EXERCISE DETAILS: For the data below, restate word for word only the lines from the line containing "Instruction: Select Throughput" through the line containing "The height and width of the screenshot is (1057, 1697).", both ends included.

RECORDS FOR THE EXERCISE:
================
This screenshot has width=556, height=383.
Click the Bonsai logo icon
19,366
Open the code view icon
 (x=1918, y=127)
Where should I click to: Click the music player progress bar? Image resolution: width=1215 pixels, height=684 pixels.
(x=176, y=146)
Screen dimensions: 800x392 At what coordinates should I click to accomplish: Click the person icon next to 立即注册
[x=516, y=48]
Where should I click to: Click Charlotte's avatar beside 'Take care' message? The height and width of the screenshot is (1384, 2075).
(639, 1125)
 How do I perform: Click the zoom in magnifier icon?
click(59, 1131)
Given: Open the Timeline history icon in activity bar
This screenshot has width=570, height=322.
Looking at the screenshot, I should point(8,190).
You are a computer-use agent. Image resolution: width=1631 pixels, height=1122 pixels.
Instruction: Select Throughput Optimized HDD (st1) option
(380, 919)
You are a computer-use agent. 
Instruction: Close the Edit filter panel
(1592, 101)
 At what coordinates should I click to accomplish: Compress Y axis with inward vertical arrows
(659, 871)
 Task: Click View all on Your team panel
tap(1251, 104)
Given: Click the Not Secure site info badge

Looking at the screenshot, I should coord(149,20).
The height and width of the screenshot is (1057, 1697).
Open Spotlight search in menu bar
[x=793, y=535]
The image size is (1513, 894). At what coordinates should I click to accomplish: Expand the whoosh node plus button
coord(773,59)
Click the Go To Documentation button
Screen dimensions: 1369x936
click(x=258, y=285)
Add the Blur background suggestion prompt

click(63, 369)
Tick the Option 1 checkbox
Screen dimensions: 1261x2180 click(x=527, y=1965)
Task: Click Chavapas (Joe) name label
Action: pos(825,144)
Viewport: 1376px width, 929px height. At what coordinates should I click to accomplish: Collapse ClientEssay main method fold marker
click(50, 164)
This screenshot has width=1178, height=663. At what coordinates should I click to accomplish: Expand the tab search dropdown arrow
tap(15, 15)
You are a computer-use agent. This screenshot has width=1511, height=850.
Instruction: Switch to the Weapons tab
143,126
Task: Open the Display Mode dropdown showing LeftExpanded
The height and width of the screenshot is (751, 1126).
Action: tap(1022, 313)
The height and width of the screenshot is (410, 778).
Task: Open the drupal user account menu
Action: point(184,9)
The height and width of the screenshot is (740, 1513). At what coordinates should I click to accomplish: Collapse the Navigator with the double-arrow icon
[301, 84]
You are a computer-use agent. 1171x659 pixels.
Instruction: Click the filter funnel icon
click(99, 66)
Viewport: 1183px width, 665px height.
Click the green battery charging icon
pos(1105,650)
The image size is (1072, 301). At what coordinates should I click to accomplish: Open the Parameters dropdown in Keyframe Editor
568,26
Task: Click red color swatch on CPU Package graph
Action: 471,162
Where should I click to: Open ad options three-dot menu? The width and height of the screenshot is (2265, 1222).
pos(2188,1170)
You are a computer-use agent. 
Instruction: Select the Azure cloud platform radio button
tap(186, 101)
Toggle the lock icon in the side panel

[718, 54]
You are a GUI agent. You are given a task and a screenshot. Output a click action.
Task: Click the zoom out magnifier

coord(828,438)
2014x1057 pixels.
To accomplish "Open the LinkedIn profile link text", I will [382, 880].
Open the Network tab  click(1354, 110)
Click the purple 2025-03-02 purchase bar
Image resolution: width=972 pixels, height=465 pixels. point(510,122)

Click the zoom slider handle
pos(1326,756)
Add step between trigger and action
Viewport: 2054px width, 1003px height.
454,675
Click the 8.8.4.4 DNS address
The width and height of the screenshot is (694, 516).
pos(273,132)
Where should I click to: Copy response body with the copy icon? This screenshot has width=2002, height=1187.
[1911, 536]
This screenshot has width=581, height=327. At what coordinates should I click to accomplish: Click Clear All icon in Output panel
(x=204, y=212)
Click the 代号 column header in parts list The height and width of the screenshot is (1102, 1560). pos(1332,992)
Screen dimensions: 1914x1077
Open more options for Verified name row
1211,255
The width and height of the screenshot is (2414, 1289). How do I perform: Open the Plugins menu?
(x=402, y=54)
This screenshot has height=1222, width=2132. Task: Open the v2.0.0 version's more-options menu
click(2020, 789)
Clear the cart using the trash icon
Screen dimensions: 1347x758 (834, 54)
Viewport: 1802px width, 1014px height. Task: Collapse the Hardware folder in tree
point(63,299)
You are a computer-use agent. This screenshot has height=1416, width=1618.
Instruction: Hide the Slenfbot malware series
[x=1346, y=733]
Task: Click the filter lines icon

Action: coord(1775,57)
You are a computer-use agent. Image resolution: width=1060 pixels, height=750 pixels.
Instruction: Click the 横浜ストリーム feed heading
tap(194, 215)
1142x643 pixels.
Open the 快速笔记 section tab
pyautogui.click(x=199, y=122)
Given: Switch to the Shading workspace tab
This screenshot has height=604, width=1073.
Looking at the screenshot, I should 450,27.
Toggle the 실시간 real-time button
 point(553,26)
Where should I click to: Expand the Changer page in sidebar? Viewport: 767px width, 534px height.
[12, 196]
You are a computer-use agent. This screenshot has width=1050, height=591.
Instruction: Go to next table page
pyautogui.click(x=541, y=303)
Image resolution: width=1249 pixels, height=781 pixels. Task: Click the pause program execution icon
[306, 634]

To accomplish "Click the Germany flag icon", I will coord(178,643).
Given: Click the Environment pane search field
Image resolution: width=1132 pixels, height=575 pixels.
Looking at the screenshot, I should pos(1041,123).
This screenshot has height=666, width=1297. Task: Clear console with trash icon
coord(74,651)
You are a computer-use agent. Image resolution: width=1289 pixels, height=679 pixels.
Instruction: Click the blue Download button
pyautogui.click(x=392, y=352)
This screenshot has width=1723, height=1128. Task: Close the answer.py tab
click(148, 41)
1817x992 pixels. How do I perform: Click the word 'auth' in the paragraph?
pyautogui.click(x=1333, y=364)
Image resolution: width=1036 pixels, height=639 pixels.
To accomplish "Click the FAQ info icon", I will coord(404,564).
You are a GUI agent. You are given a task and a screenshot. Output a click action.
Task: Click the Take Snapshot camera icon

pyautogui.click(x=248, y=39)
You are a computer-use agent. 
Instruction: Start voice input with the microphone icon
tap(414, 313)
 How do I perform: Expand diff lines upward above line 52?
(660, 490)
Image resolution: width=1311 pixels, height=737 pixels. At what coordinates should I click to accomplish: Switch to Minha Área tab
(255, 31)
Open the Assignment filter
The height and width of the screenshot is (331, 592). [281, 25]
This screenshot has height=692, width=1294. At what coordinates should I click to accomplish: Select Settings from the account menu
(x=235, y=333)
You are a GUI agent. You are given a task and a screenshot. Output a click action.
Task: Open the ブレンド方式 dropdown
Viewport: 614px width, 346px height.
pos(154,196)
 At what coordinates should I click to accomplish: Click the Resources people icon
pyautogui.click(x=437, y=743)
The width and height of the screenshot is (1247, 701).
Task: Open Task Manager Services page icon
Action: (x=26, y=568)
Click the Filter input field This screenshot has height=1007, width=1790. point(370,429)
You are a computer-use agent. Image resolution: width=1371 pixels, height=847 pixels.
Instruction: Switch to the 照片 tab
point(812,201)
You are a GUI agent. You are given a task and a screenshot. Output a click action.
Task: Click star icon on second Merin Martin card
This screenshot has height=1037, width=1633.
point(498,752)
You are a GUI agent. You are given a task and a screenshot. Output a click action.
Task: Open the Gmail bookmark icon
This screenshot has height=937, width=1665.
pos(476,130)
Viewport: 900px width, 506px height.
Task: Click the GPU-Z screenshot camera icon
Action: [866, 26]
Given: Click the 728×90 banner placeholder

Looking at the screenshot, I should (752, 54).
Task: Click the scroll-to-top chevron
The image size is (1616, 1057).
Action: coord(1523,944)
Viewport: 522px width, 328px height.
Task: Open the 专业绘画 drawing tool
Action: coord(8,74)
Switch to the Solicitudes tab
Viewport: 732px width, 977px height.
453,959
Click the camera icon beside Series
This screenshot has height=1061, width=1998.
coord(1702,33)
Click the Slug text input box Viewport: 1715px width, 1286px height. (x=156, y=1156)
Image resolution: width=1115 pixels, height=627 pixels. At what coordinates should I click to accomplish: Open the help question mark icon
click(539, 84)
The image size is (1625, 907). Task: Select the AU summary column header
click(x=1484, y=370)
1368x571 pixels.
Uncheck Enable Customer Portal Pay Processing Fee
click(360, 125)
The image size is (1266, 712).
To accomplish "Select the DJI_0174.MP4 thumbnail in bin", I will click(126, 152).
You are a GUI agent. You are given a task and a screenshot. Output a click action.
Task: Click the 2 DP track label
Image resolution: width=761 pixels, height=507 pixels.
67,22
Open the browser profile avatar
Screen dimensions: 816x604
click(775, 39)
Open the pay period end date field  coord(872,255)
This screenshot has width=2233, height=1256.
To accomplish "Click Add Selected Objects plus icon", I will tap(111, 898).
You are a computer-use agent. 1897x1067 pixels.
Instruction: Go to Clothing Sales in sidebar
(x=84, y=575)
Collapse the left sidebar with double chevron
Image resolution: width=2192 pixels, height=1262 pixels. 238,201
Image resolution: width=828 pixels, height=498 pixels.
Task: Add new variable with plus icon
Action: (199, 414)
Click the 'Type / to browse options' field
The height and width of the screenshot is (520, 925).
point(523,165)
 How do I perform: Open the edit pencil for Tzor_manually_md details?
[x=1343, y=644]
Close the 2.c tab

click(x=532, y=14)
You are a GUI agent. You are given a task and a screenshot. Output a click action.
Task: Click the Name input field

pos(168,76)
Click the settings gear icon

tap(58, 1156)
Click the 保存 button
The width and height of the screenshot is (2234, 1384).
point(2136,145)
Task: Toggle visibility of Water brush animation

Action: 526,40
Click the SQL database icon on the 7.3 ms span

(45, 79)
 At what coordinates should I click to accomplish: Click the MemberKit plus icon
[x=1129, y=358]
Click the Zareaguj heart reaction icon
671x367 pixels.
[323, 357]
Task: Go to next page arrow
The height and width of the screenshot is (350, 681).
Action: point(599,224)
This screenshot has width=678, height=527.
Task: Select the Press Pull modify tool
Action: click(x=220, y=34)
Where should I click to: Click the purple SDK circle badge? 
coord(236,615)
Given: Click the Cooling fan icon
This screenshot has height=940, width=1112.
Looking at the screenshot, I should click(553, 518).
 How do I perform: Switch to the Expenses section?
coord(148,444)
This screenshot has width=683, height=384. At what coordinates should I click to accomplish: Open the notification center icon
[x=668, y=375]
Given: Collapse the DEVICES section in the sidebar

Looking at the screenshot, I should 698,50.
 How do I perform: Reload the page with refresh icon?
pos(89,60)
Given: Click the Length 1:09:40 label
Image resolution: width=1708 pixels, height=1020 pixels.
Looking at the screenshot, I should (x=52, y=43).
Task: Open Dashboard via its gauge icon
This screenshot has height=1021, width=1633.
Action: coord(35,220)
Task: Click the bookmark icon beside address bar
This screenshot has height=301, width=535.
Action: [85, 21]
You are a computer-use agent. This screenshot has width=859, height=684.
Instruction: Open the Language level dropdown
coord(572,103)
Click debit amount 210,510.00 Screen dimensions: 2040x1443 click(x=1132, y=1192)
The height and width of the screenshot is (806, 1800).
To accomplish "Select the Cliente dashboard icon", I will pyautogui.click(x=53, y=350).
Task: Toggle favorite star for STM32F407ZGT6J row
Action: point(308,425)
================
FINAL ANSWER:
Instruction: Select Throughput Optimized HDD (st1) option
(380, 919)
You are a computer-use agent. 
Instruction: Close the Edit filter panel
(1592, 101)
 At what coordinates should I click to accomplish: Compress Y axis with inward vertical arrows
(659, 871)
 Task: Click View all on Your team panel
tap(1251, 104)
Given: Click the Not Secure site info badge

Looking at the screenshot, I should coord(149,20).
The height and width of the screenshot is (1057, 1697).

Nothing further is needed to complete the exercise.